Event Driven Architecture is a very powerful pattern for modern PHP Enterprise Systems Applications. In Symfony is very easy to implement actions that are executed when a particular type of event happens using listeners.
Let's say you want to log every time a user logs in to your application. You can achieve this by creating a listener that listens to the security.interactive_login event, which is dispatched when a user logs in using the Symfony Security component.
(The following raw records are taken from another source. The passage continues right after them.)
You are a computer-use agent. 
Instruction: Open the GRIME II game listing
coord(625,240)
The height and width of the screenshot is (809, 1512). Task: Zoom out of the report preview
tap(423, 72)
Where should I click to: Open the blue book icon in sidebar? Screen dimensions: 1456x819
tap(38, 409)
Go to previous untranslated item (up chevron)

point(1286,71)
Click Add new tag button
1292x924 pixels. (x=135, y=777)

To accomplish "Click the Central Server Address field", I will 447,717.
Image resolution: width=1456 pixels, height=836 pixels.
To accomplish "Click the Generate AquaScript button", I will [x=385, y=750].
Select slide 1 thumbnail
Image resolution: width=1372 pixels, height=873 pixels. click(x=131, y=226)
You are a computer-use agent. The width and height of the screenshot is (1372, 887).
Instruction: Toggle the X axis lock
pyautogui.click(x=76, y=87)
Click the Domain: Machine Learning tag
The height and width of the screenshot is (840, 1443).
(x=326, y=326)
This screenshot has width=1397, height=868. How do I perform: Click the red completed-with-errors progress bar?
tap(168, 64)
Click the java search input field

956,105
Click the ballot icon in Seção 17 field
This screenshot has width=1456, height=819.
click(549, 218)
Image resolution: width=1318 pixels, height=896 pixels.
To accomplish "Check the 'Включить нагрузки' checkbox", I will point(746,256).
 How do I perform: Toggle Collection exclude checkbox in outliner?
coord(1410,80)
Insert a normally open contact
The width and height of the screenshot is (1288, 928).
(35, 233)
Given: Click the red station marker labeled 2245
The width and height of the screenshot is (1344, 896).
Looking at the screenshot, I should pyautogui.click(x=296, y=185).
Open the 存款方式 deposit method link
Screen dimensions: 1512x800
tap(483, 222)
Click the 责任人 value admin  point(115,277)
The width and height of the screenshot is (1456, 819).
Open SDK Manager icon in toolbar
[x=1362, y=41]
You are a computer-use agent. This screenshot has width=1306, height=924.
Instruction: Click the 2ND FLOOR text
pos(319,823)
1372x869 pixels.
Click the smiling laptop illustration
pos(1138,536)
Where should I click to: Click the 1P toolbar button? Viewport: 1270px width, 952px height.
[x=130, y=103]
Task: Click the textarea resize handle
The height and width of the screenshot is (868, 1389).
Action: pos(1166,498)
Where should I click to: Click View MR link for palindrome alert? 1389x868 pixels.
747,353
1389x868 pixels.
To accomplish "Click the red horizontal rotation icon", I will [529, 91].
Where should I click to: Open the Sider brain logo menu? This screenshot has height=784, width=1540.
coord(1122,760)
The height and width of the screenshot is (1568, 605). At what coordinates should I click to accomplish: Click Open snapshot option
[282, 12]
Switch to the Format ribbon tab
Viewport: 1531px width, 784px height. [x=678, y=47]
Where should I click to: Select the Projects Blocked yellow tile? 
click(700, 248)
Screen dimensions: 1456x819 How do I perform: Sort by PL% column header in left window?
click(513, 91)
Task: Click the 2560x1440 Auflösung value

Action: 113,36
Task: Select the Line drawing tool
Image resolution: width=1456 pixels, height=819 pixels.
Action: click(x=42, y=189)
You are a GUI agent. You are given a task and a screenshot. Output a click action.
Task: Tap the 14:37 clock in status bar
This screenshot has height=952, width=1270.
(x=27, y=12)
- First, create a new listener class (e.g. UserLoginListener) and implement the EventSubscriberInterface interface. This interface requires you to define a static method getSubscribedEvents() that returns an array of events that the listener should subscribe to:
<?php
namespace App\EventListener;
use Symfony\Component\EventDispatcher\EventSubscriberInterface;
use Symfony\Component\Security\Http\Event\InteractiveLoginEvent;
class UserLoginListener implements EventSubscriberInterface
{
public static function getSubscribedEvents()
{
return [
InteractiveLoginEvent::class => 'onUserLogin',
];
}
public function onUserLogin(InteractiveLoginEvent $event)
{
// TODO: Implement the code to log the user login event
}
}
- In the onUserLogin() method, implement the code to log the user login event. You can use any logging library or service of your choice (e.g. Monolog or Psr\Log), or simply write the log to a file or database. For example, you can use the LoggerInterface service provided by Symfony to log the event to a file:
use Psr\Log\LoggerInterface;
public function onUserLogin(InteractiveLoginEvent $event, LoggerInterface $logger)
{
$user = $event->getAuthenticationToken()->getUser();
$logger->info('User ' . $user->getUsername() . ' has logged in');
}
- Finally, register the listener as a service in your Symfony application's configuration file (e.g. config/services.yaml):
services:
App\EventListener\UserLoginListener:
tags:
- { name: kernel.event_subscriber }
The kernel.event_subscriber tag tells Symfony to automatically register the listener as an event subscriber, based on the events returned by the getSubscribedEvents() method.
With this implementation, every time a user logs in to your application, the onUserLogin() method of the UserLoginListener class will be called, and the user login event will be logged to the specified log file.